Le 27 septembre 2022, le président du Tribunal arbitral a répondu que, selon sa compréhension des informations que lui avaient communiquées ses associés, le différend opposait une société émiratie à une entité française, aucune d'elles n'étant liée aux intimées, au gouvernement iranien ou à la requérante. Il a indiqué que le litige portait sur la rupture d'un contrat relatif à la vente de marchandises conclu entre l'entreprise française (venderesse) et l'entité émiratie (acheteuse), l'utilisateur final des biens étant une société de télécommunication iranienne non partie à l'arbitrage en question. Ses associés avaient reçu des instructions concernant ladite procédure arbitrale le 13 juillet 2022, pris connaissance du fait que l'avocat D.________ était également impliqué dans cet arbitrage le 5 septembre 2022 et officiellement agi en tant que conseils à partir du 13 septembre 2022. 
Sur la base desdites informations divulguées par le président du Tribunal arbitral, la requérante estime qu'une récusation n'entrait pas en ligne en compte en septembre 2022. Elle n'avait, selon elle, aucune raison de douter de la sincérité des révélations faites par l'arbitre concerné, raison pour laquelle des investigations supplémentaires ne s'imposaient pas à ce moment-là. L'intéressée soutient que ce n'est que le 11 février 2023 que le directeur de son secteur juridique a fortuitement entendu des fonctionnaires d'un département gouvernemental iranien parler d'un arbitrage CCI impliquant des sociétés française et émiratie ainsi que diverses entités liées à l'État iranien. Pour étayer sa thèse, elle se fonde sur les déclarations du responsable de son pôle juridique retranscrites dans un document intitulé "Affidavit", daté du 13 mars 2023. Sur la base des informations fortuitement découvertes le 11 février 2023, la requérante prétend avoir entrepris de plus amples recherches, lesquelles lui auraient permis d'identifier le numéro de référence de l'arbitrage CCI concerné (cause n....), procédure qui pouvait potentiellement correspondre à celle à laquelle le président du Tribunal arbitral avait fait référence dans son courriel du 23 septembre 2022. Pour s'en assurer, elle indique avoir soumis les questions suivantes à l'arbitre concerné le 18 février 2023: 
 
"4.1 Do the Disclosures relate to ICC Case No.... ? 
(...) 
4.2 Are the Government of Iran, any organs thereof, or any entities related thereto, identified as "Related Parties" by the ICC in its Case Information Sheet or by the parties in the ICC Case referred to in the Disclosures?
══════
— Liste des tâches —
**a.** Répondez aux questions suivantes d'après le texte sur l'arbitrage CCI :
(i) À partir de quelle date les associés du président du Tribunal arbitral ont-ils officiellement agi en tant que conseils ?
(ii) Qui était l'utilisateur final des marchandises visées par le contrat ?
(iii) Quel est le titre du document qui retranscrit les déclarations du responsable du pôle juridique de la requérante, et de quand date-t-il ?
**b.** Rédigez la suite du texte sur l'arbitrage CCI à partir de la dernière phrase qu'il contient.
Les entrées ne sont d'aucune utilité pour ce travail.
══════
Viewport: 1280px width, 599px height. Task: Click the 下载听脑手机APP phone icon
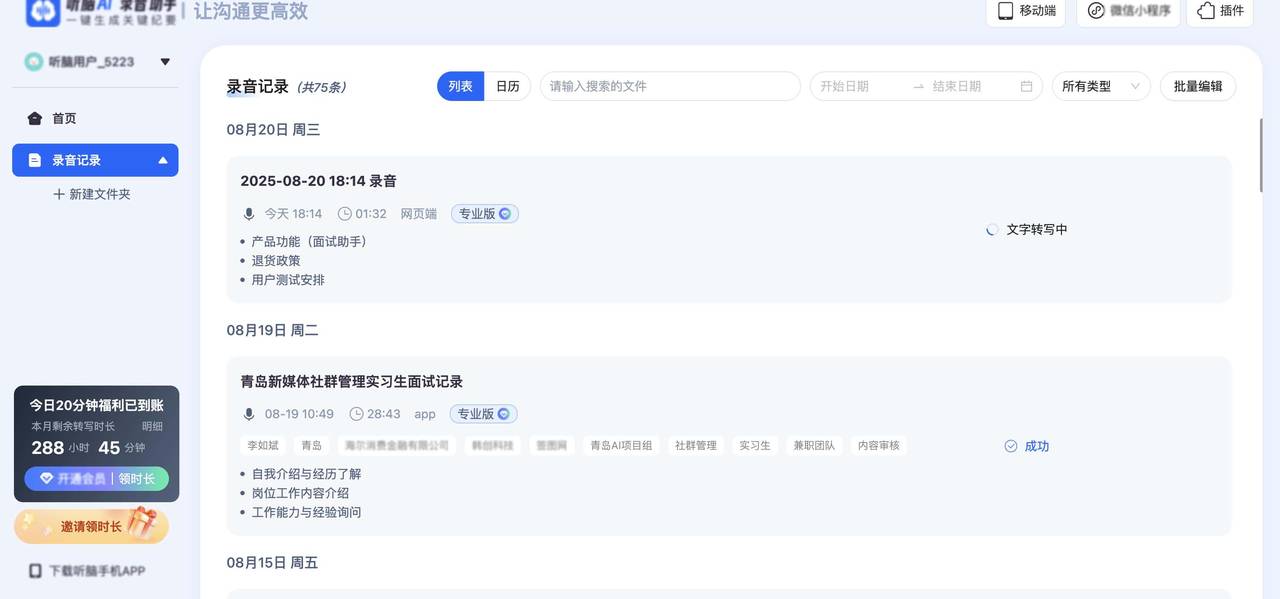point(36,570)
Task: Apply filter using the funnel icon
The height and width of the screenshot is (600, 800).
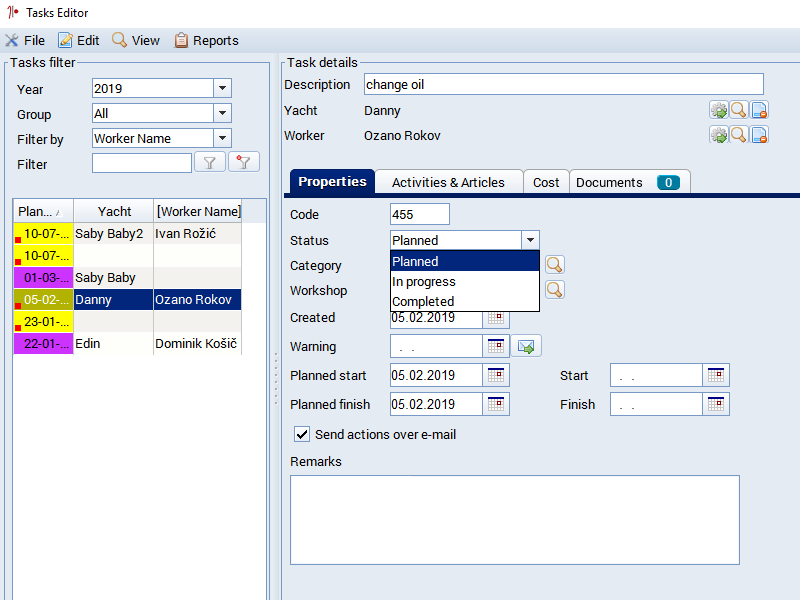Action: 209,163
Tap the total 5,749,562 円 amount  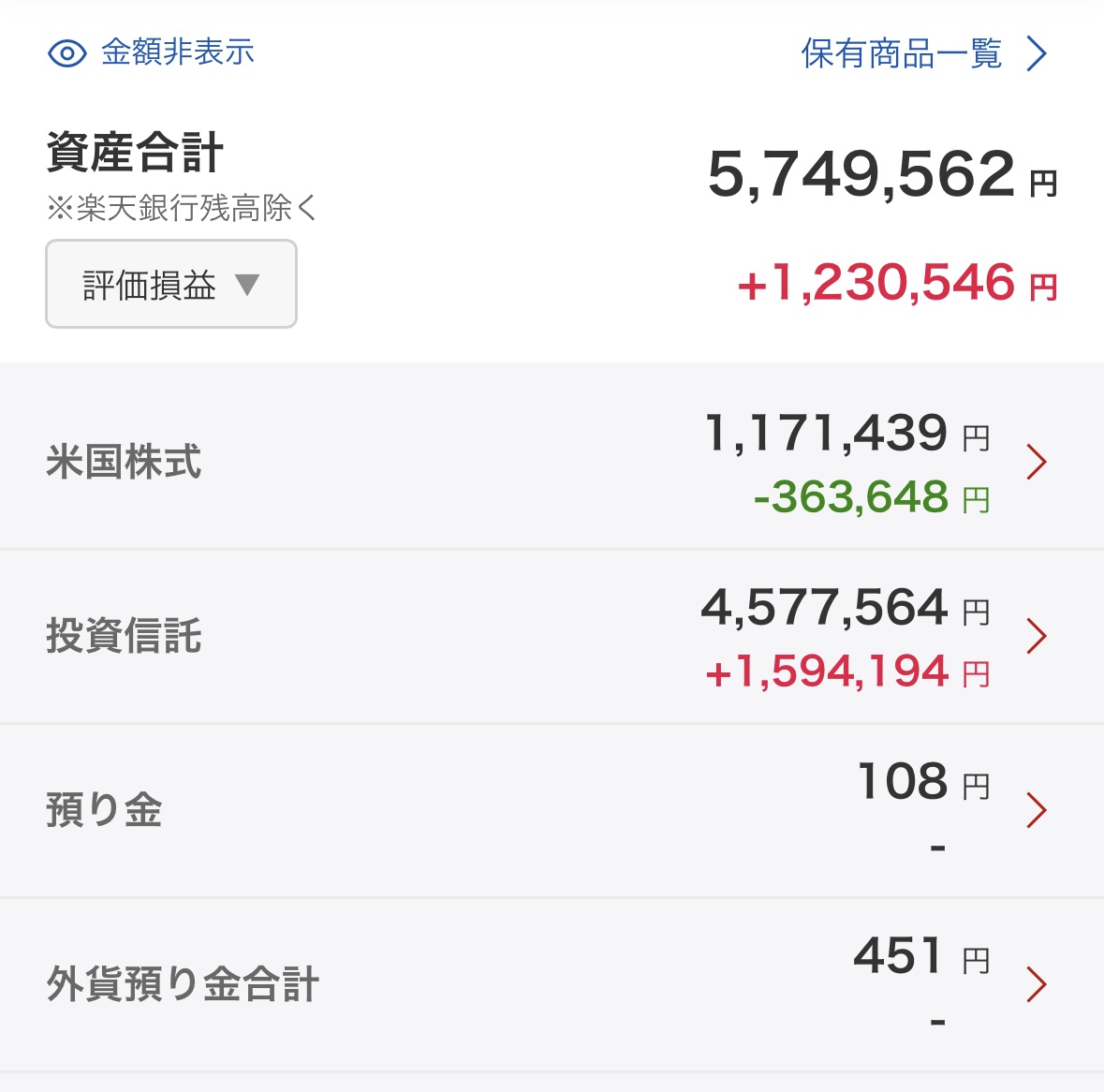pyautogui.click(x=882, y=174)
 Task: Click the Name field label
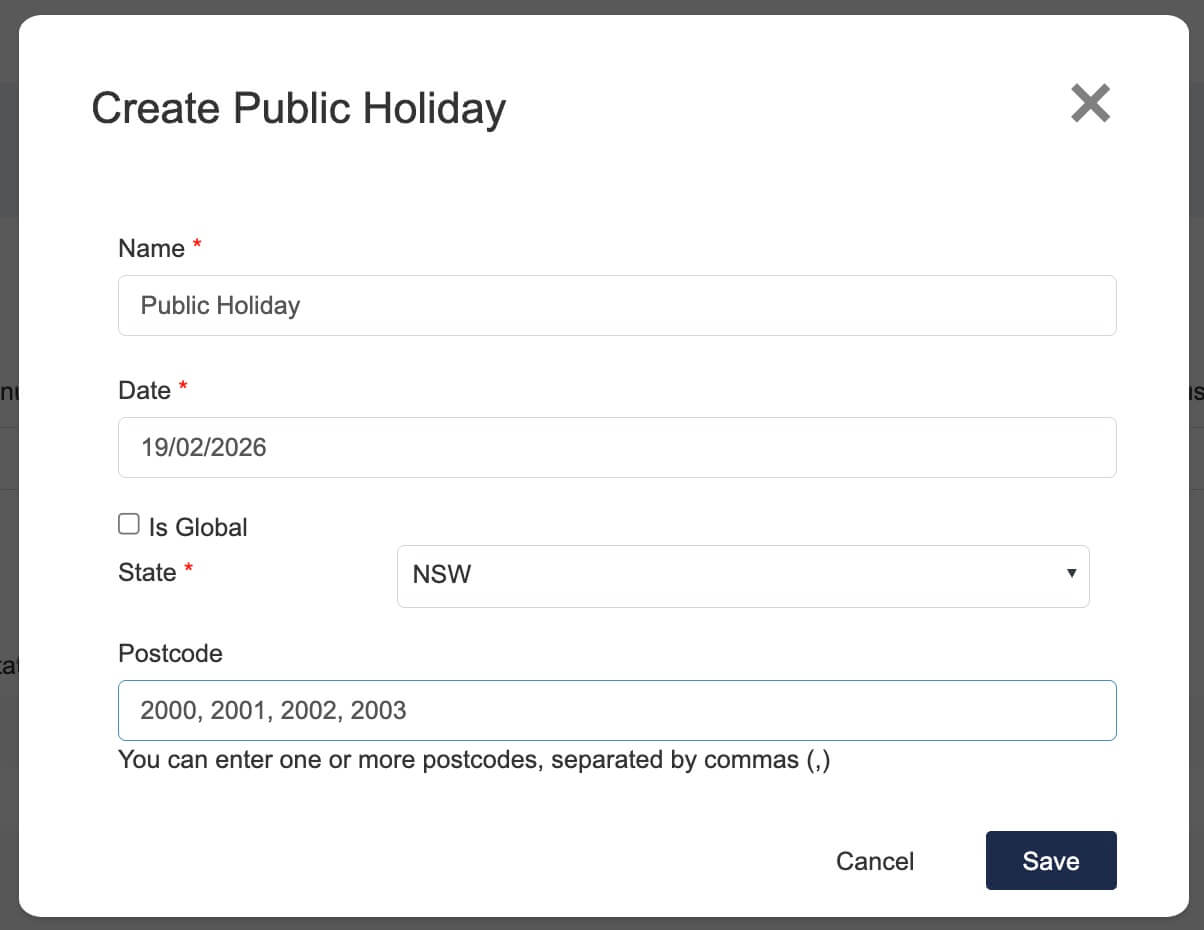pyautogui.click(x=151, y=248)
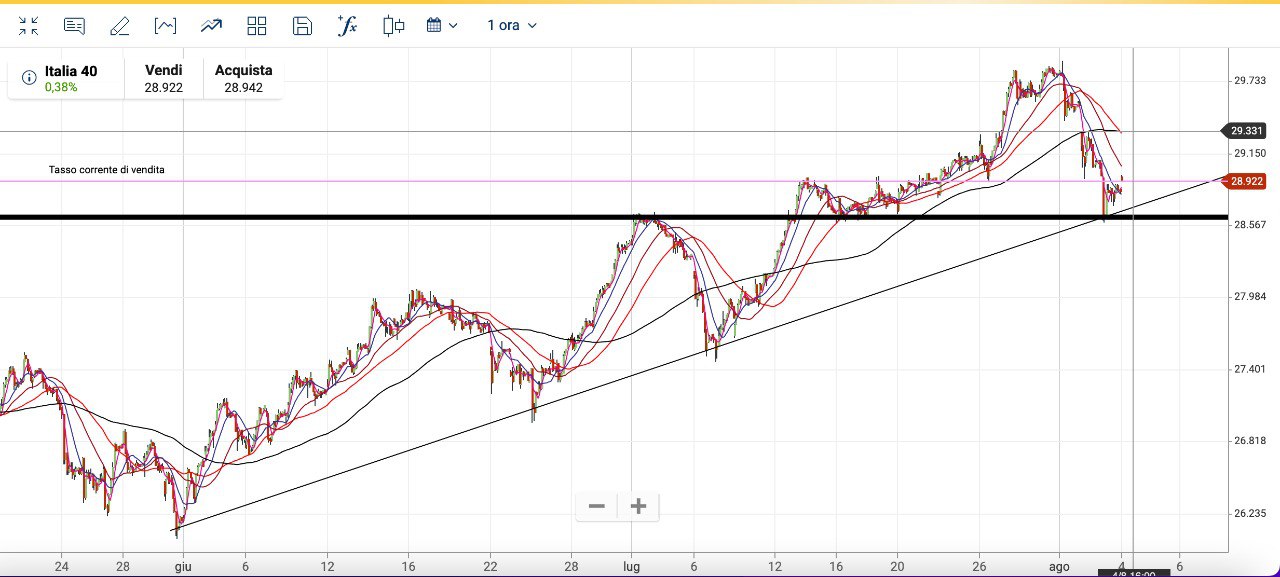Zoom out with the minus button
1280x577 pixels.
[x=597, y=506]
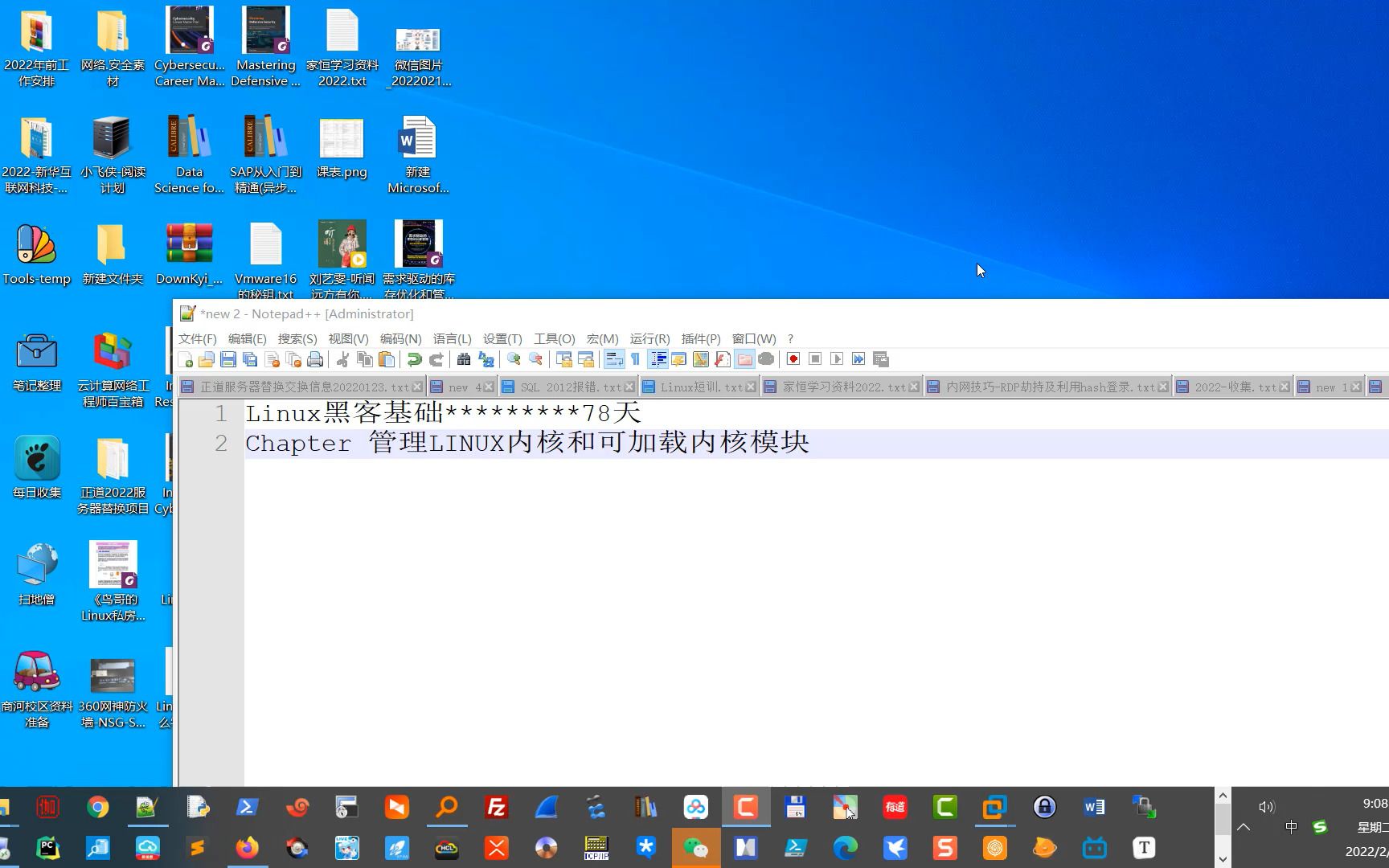Image resolution: width=1389 pixels, height=868 pixels.
Task: Print the current document
Action: tap(313, 359)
══════
— Réponses aux tâches —
**a.**
(i) À partir du 13 septembre 2022.
(ii) Une société de télécommunication iranienne non partie à l'arbitrage en question.
(iii) Le document s'intitule « Affidavit » et date du 13 mars 2023.

**b.**
(...) 
4.3 Does the ICC case in question involve any adverse allegations against the State/Government of Iran, organs thereof, or entities related thereto? 
(...) 
4.4 With regard to the Disclosure of 27 September 2022 regarding relevant dates, is it correct that your firm was not in any way involved in the relevant ICC case or the underlying dispute before 13 july 2022, be it on or off the record, nor involved in any of the pre-arbitration correspondence exchanged, or any related proceedings that may have been initiated, before the same date of 13 July 2022? 
(...) ". 
Par courriel du 22 février 2023, le président du Tribunal arbitral a confirmé que les informations révélées en septembre 2022 concernaient effectivement l'affaire CCI n..... Il a indiqué ne pas pouvoir répondre aux questions 4.2 et 4.3, étant donné que la procédure d'arbitrage CCI obéissait à des règles de confidentialité. Enfin, il a répondu que la partie demanderesse dans l'affaire CCI avait approché deux de ses associés en novembre 2016. Ceux-ci s'étaient toutefois retirés du dossier en mars 2017 en raison d'un conflit d'intérêts et n'avaient pas été impliqués dans l'arbitrage CCI ni dans le litige sous-jacent d'une quelconque manière jusqu'au 13 septembre 2022. La requérante fait valoir que ce n'est qu'à réception dudit courriel qu'elle a acquis une connaissance suffisamment sûre des éléments permettant de douter de l'indépendance et de l'impartialité du président du Tribunal arbitral, raison pour laquelle elle a sollicité sa démission le 22 février 2023, avant de déposer une demande de récusation auprès de la CCI le 27 février 2023, laquelle a été admise. Elle estime en outre avoir respecté son devoir de curiosité en posant des questions supplémentaires à l'arbitre mis en cause afin d'obtenir des clarifications de sa part concernant ses révélations lacunaires. 
 
5.3. Les intimées rétorquent que la demande de révision formée par leur adversaire s'inscrit dans le cadre de sa stratégie consistant à faire obstacle à la procédure arbitrale et à vouloir la faire "dérailler", par tous les moyens, aux fins d'échapper à sa responsabilité contractuelle.  
Selon les intimées, la demande de révision est irrecevable, à un double titre.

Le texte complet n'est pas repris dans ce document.